Hi Sven,
I didn't tell the whole truth :-)
I'm /mainly/ parsing the header (extracting published dates). For some
sites however I have to resort to finding a date in the body.
CU,
Udo
Am 12/05/17 um 09:03 schrieb Norbert Hartl:
Just to mention. If you are not interested in the content body you could do a
HEAD request instead of GET.
Norbert
Am 11.05.2017 um 22:44 schrieb Udo Schneider <udo.schnei...@homeaddress.de>:
Hi Sven,
that's perfect. To be honest I don't care about the content - I'm just parsing
the header. And even if there is a wrong decoding in there... I can live with
that.
Thank you very very much! For your help but also your stuff in general.
CU,
Udo
Am 11/05/17 um 22:35 schrieb Sven Van Caekenberghe:
Hi Udo,
On 11 May 2017, at 21:37, Udo Schneider <udo.schnei...@homeaddress.de> wrote:
All,
I'm hitting an error where fetching web content fails. The website does indeed
use invalid characters.
The easiest way to reproduce:
ZnEasy get:
'http://www.darkreading.com/partner-perspectives/malwarebytes/locky-returns-with-a-new-(borrowed)-distribution-method/a/d-id/1328723'
Is there any way to tell Zinc to simply ignore that error and to continue?
CU,
Udo
That server/page has a mime-type text/plain with no explicit encoding (charset)

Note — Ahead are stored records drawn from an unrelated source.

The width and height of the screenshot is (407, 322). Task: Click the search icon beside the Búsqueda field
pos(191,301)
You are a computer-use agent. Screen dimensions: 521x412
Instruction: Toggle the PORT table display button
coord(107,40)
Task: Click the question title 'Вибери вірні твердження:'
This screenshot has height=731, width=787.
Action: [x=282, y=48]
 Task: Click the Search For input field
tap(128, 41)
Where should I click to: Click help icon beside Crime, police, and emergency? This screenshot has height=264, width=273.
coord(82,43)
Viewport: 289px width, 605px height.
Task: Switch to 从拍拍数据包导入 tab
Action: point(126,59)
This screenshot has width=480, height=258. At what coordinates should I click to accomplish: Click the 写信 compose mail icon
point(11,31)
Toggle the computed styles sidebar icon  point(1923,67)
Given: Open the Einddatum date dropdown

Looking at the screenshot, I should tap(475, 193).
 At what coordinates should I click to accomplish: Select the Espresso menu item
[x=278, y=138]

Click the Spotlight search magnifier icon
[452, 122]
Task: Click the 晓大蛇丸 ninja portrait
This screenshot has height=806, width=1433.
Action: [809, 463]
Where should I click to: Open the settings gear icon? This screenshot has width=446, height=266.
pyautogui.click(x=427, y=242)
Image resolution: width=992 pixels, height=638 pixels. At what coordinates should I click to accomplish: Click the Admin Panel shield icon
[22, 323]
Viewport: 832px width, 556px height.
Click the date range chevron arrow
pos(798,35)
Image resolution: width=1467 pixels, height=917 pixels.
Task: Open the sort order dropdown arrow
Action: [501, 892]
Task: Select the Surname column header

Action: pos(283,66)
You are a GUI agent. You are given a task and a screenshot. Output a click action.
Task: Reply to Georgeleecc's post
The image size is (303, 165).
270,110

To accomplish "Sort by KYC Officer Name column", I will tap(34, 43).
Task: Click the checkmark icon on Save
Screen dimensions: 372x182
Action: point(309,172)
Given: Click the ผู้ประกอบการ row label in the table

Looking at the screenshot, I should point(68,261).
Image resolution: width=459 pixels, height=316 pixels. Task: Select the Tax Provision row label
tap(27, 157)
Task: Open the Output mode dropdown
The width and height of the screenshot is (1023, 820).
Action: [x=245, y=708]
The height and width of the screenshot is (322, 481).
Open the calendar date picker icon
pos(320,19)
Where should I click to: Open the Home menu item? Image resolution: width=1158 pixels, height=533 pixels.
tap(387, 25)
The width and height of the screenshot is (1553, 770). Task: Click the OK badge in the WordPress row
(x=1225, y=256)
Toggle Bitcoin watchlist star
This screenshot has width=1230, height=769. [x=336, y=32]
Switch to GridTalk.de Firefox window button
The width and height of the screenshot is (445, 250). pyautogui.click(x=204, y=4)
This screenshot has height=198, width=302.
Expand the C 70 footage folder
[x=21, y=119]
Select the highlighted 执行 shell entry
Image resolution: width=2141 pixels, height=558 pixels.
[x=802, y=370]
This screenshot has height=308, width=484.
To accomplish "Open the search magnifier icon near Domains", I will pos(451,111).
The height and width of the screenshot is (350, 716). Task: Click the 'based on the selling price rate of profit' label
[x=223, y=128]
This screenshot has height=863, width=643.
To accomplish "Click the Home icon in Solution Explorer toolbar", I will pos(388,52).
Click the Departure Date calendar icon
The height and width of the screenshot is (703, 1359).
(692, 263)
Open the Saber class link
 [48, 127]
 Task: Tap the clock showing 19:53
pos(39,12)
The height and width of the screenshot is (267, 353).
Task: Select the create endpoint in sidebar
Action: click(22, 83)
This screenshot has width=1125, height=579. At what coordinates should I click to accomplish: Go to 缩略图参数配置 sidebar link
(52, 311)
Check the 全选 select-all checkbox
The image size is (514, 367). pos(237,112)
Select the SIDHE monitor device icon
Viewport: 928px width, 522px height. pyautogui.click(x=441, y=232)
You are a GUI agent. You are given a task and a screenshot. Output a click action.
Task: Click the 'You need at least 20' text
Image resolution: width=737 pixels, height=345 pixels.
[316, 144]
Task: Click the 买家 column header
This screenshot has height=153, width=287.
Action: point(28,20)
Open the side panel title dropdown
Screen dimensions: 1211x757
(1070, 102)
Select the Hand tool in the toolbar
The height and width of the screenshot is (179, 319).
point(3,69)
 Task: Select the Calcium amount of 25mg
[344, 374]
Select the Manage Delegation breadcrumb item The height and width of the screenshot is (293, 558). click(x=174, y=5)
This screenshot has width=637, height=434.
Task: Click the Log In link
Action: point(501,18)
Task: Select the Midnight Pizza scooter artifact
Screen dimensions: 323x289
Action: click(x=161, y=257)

setting, so we have to guess. Like utf-8, pure latin1/iso88591 does not work.
The following does work, but you can't be sure everything went well (beLenient
takes some bytes as they are).
ZnDefaultCharacterEncoder
value: ZnCharacterEncoder latin1 beLenient
during: [
ZnClient new
get:
'http://www.darkreading.com/partner-perspectives/malwarebytes/locky-returns-with-a-new-(borrowed)-distribution-method/a/d-id/1328723';
yourself ].
I added some API earlier today, so that the following should also work (you
need to load Zn #bleedingEdge first).
ZnClient new
defaultEncoder: ZnCharacterEncoder latin1 beLenient;
get:
'http://www.darkreading.com/partner-perspectives/malwarebytes/locky-returns-with-a-new-(borrowed)-distribution-method/a/d-id/1328723';
yourself.
HTH,
Regards,
Sven